Turning back to Cbeebies, ‘I’m glad that didn’t happen to me’.

‘Thanks Caleb’, as she limps away to find comfort elsewhere.

A little more education needed on empathy perhaps.

Plus one

I’ve been hibernating away, retreating to the depths of my duvet for a while. Call it premature maternity leave, call it coping with transition, or recovery from the nightly torture of sleep deprivation that Elijah has been administering. It’s been a rough couple of months for Jayber and I as these huge waves of exhaustion and emotion keep crashing into us, knocking us off our feet. Sometimes we pull each other onto the life raft, other times it’s every man for himself – it’s hard to find grace for others when you’re drowning.

And then there’s this new wee mullan I’m cooking up. 13 weeks. Seems only Irish soil is good enough for wee Mullans. I had so many plans this last year of when this new baby might be born, in Canada for one thing with my lovely obstetrician and Mary for my Doulha. Then maybe before xmas, while JM is still studying and his hours are flexible. Or spring, I like having babies in spring. And each time a dissapointment, a grieving, a letting go. ‘Thy will be done’ through gritted teeth and clenched fists. Slowly the hands unfurl and lie open and I remember how small my grand schemes are and how little I really see of my own life or understand what I need.

Goodness, coming over all ‘espero’ there. Anyway, I think we are starting to feel a little more able to cope and I’ve missed posting and being part of this weird, warm invisible community and the chance to reflect and be thankful. I’d like to try and make it to 365 – even if it’s sporadic and takes me a few years.

So to begin, a belated piece of thankfulness for the refund of our Zoom money, a minor miracle.

202

Back to a wee bit of thankfulness…..

So, after weeks of buying autotrader, a few test drives and almost buying a clocked car, we finally have wheels. And very odd wheels they are too. We slashed the car budget to do some stuff in the house and so ended up with this:

It’s very dirty and a bit bashed up, but hey – it was cheap and it’s ours!! Caleb calls it The Fat Car and insists we must name it John.

We are also incredibly thankful that a kind and lovely friend lent us her sparkling new Focus to speed around in while we were looking, despite the fact that it meant she had no way of getting about. Sometimes people are just nice.

Now, anyone need a lift?

200ish

Shock, horror: espero is back………

197

Well, we’re here.

I’ve no internet yet so this is just to say we aren’t walking home from Canada, we did actually make it.
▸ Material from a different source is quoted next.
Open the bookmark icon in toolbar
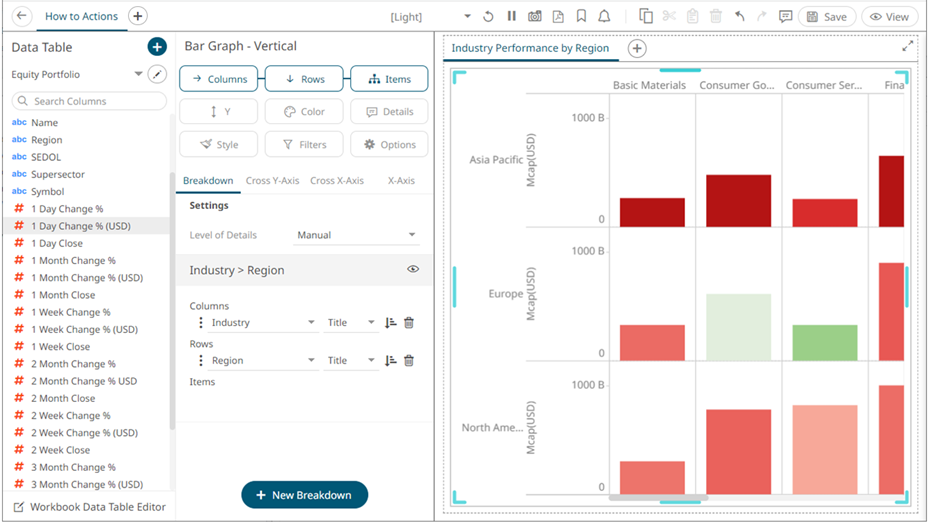Image resolution: width=929 pixels, height=523 pixels. click(581, 17)
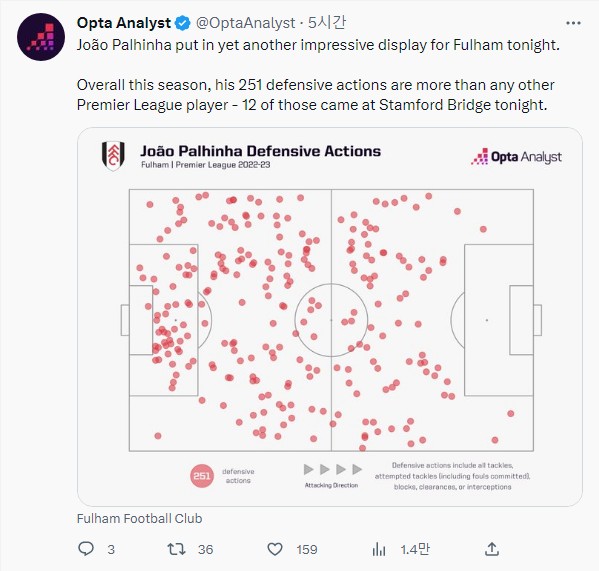The image size is (599, 571).
Task: Share the tweet via upload icon
Action: tap(492, 549)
I’m doing…….so-so. Pretty much as expected – there are great things about being home, there are exhausting things and there are down right shitty things. I feel a bit like a big chest of drawers that got taken apart to go to a new house and they haven’t quite worked how to put me back together again. It’ll come, it’ll just take time. There are just a few pieces of me that I think they left in Canada.

I’ll be back when AOL get us sorted.